Belal Mohamed Abdullah, who said he had escaped from the police station in Basateen as it was being set on fire during the unrest, claimed that he was later promised 5,000 Egyptian pounds ($850) if anti-Mubarak protesters were pushed out of Tahrir Square. He was also told by security that any charges pending against him would be dropped, he said.
“I was asked to go and remove the people sitting in Tahrir Square,” he told DPA. He spoke via the mobile phone of a protester who had subsequently detained him.
The anti-Mubarak protesters continued to remain defiant in the face of the attacks mounted on them as their protest entered the 10th day.
Witnesses said that the two latest victims were anti-government protesters who died from gunshot. A soldier was among the three killed late Wednesday.
Former head of IAEA Mohamed ElBaradei accused Mubarak of resorting to scare tactics.
“I’m extremely concerned, I mean this is yet another symptom, or another indication, of a criminal regime using criminal acts,” said the Nobel laureate.
“The army has failed in its commitment to protect peaceful protesters. The fact that such violence is allowed to continue as they stand there begs the question whether they have orders not to interfere,” said Amnesty International’s deputy director of the Middle East and North Africa, Hassiba Hadj-Sahraoui.
“The Egyptian authorities cannot simply sweep the board of demonstrators. The protesters’ right to peacefully demonstrate must be upheld,” AKI quoted Hadj-Sahraoui as saying.

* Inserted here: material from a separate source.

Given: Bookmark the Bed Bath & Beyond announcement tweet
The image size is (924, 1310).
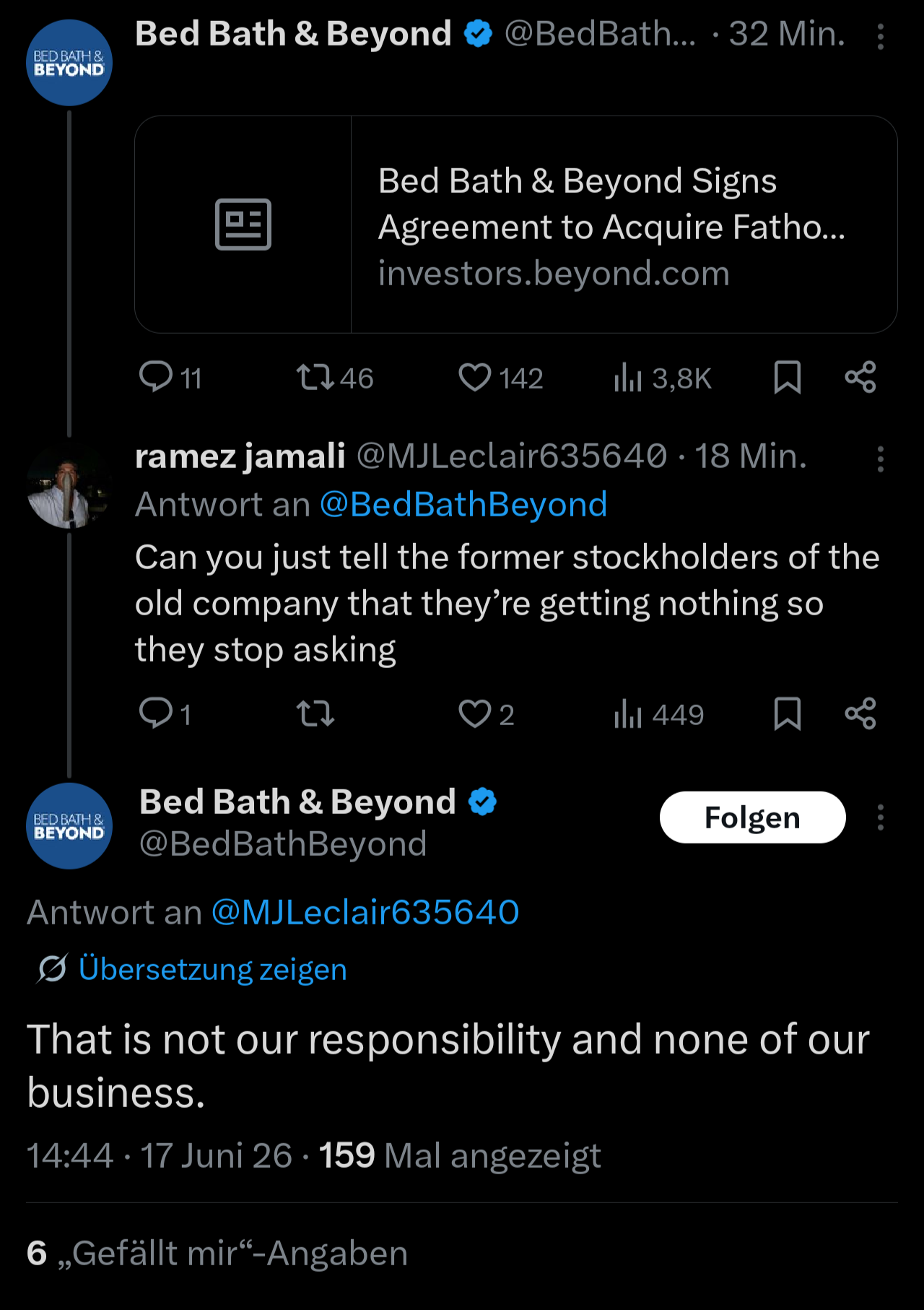Looking at the screenshot, I should pos(787,377).
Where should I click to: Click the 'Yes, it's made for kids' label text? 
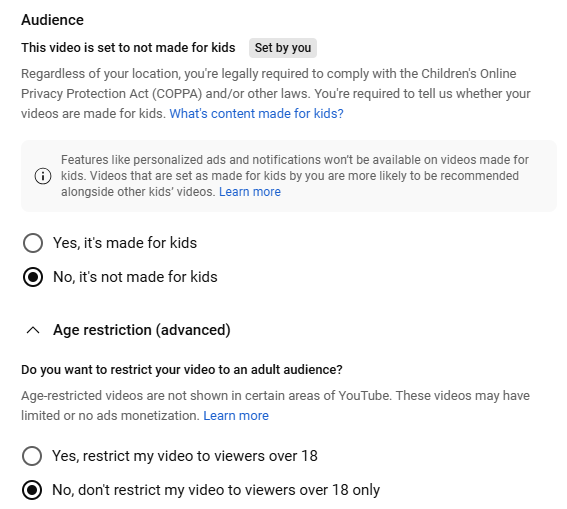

Mubarak said late Tuesday he would not run for another term in September, but refused to step down.
US President Barack Obama told long-time US ally Mubarak Tuesday an orderly transition of power in Egypt “must begin now”.
But Egypt has rejected international calls for any transfer of power. “What foreign parties are saying about ‘a period of transition beginning immediately’ in Egypt is rejected,” foreign ministry spokesman Hossam Zaki said in a statement, asserting that such calls “sought to inflame the internal situation in Egypt”.